BEGIN RECORDED INFORMATION

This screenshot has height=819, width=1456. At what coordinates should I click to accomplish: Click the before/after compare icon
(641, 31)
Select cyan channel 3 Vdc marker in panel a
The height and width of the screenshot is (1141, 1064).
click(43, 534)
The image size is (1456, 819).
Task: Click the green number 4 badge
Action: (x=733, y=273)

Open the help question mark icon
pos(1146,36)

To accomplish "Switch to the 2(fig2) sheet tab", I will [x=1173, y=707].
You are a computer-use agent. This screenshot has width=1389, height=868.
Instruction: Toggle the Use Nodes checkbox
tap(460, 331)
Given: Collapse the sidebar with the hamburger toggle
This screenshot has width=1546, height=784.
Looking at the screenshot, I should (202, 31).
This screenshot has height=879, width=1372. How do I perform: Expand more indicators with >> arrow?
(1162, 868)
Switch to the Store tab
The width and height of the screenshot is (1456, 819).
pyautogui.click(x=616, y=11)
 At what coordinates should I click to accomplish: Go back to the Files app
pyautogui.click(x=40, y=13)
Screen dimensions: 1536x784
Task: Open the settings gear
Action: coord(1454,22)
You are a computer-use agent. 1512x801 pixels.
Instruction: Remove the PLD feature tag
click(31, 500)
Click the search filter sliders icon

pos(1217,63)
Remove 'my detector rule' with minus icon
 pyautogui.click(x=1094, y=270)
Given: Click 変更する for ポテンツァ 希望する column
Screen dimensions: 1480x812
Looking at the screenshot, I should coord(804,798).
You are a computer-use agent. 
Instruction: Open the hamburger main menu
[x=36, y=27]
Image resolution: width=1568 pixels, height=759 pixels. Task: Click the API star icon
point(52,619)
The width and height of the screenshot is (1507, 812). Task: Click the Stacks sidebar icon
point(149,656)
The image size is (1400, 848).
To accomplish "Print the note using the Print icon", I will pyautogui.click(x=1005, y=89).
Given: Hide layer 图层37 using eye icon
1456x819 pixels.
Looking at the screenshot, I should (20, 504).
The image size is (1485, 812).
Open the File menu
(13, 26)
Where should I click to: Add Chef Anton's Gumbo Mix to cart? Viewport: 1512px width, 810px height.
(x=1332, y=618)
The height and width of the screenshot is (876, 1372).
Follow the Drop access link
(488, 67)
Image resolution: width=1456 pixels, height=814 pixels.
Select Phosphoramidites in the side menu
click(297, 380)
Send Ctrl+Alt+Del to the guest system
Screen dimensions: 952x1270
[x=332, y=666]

END RECORDED INFORMATION

For each line of the data that has the word "Given", report that line.

◆ **RESULT OF THIS EXERCISE**:
Given: Collapse the sidebar with the hamburger toggle
Given: Click 変更する for ポテンツァ 希望する column
Given: Hide layer 图层37 using eye icon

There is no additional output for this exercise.